- [Instructions for the task] The lines to copy run from the one containing "[Advertisement] (44, 167)" through the last line of the listing; copy them exactly and nothing more.
── Provided entries ──
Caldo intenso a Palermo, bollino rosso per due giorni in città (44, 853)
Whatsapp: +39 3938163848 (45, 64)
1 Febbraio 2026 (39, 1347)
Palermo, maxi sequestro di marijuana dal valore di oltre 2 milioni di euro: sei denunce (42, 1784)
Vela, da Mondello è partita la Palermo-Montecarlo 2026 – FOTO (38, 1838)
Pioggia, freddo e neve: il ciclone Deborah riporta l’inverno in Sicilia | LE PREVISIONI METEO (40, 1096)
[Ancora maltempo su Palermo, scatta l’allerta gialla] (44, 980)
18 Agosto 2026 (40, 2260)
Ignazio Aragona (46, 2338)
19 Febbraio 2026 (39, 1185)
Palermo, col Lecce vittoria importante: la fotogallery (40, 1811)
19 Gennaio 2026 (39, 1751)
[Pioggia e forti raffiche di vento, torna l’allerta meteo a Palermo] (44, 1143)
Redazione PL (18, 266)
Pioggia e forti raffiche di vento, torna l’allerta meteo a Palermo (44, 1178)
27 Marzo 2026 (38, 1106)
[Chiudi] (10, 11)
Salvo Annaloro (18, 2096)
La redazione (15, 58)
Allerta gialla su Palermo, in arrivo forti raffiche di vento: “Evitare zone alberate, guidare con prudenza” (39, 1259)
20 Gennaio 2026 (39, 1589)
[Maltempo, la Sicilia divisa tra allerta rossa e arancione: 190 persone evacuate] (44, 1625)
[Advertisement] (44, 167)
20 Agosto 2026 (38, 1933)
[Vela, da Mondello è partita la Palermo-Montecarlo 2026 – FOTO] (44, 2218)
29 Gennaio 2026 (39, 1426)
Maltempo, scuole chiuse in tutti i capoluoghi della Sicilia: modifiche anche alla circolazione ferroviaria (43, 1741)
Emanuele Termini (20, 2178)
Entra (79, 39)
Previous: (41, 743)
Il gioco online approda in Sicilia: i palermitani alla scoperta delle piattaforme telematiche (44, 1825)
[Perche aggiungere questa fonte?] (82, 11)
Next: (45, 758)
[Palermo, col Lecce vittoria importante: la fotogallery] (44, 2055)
───
- [Your response]
[Advertisement] (44, 167)
20 Agosto 2026 (38, 1933)
[Vela, da Mondello è partita la Palermo-Montecarlo 2026 – FOTO] (44, 2218)
29 Gennaio 2026 (39, 1426)
Maltempo, scuole chiuse in tutti i capoluoghi della Sicilia: modifiche anche alla circolazione ferroviaria (43, 1741)
Emanuele Termini (20, 2178)
Entra (79, 39)
Previous: (41, 743)
Il gioco online approda in Sicilia: i palermitani alla scoperta delle piattaforme telematiche (44, 1825)
[Perche aggiungere questa fonte?] (82, 11)
Next: (45, 758)
[Palermo, col Lecce vittoria importante: la fotogallery] (44, 2055)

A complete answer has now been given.